[Collection entries]
::::
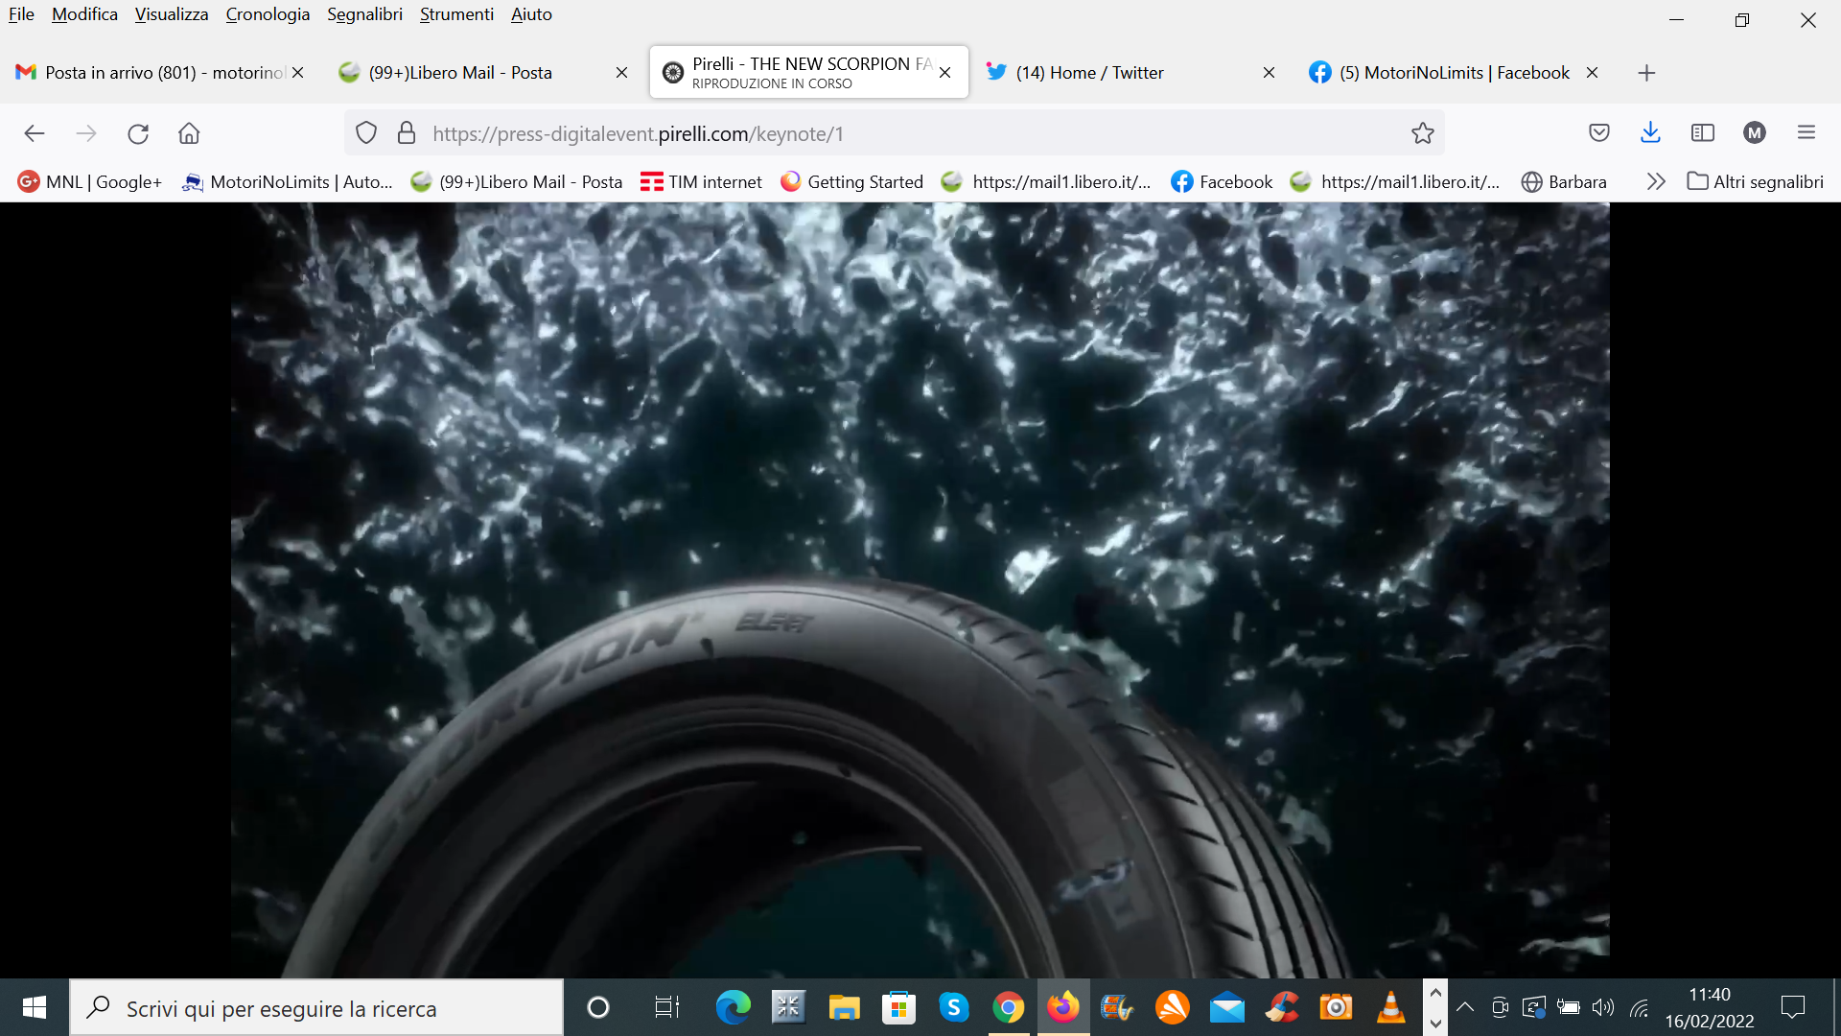The image size is (1841, 1036).
Task: Toggle the sidebar view icon
Action: pyautogui.click(x=1703, y=133)
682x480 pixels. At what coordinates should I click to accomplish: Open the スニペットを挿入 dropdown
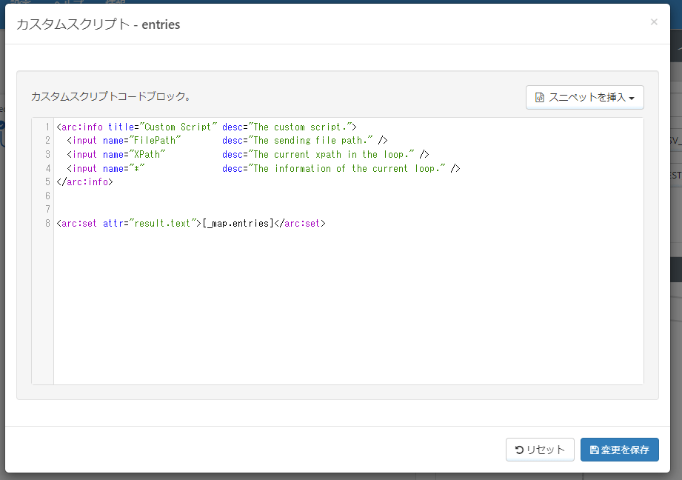click(584, 97)

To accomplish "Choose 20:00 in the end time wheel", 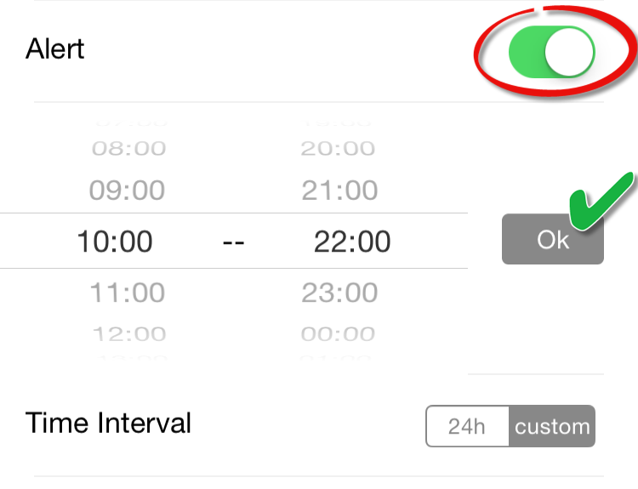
::::
** Written task **
Copy out every line of the listing above word for word, leaving out the pictures.

** Written solution **
The image size is (1841, 1036).
Task: Toggle the sidebar view icon
Action: pyautogui.click(x=1703, y=133)
682x480 pixels. At what coordinates should I click to accomplish: Open the スニペットを挿入 dropdown
click(584, 97)

To accomplish "Choose 20:00 in the end time wheel", 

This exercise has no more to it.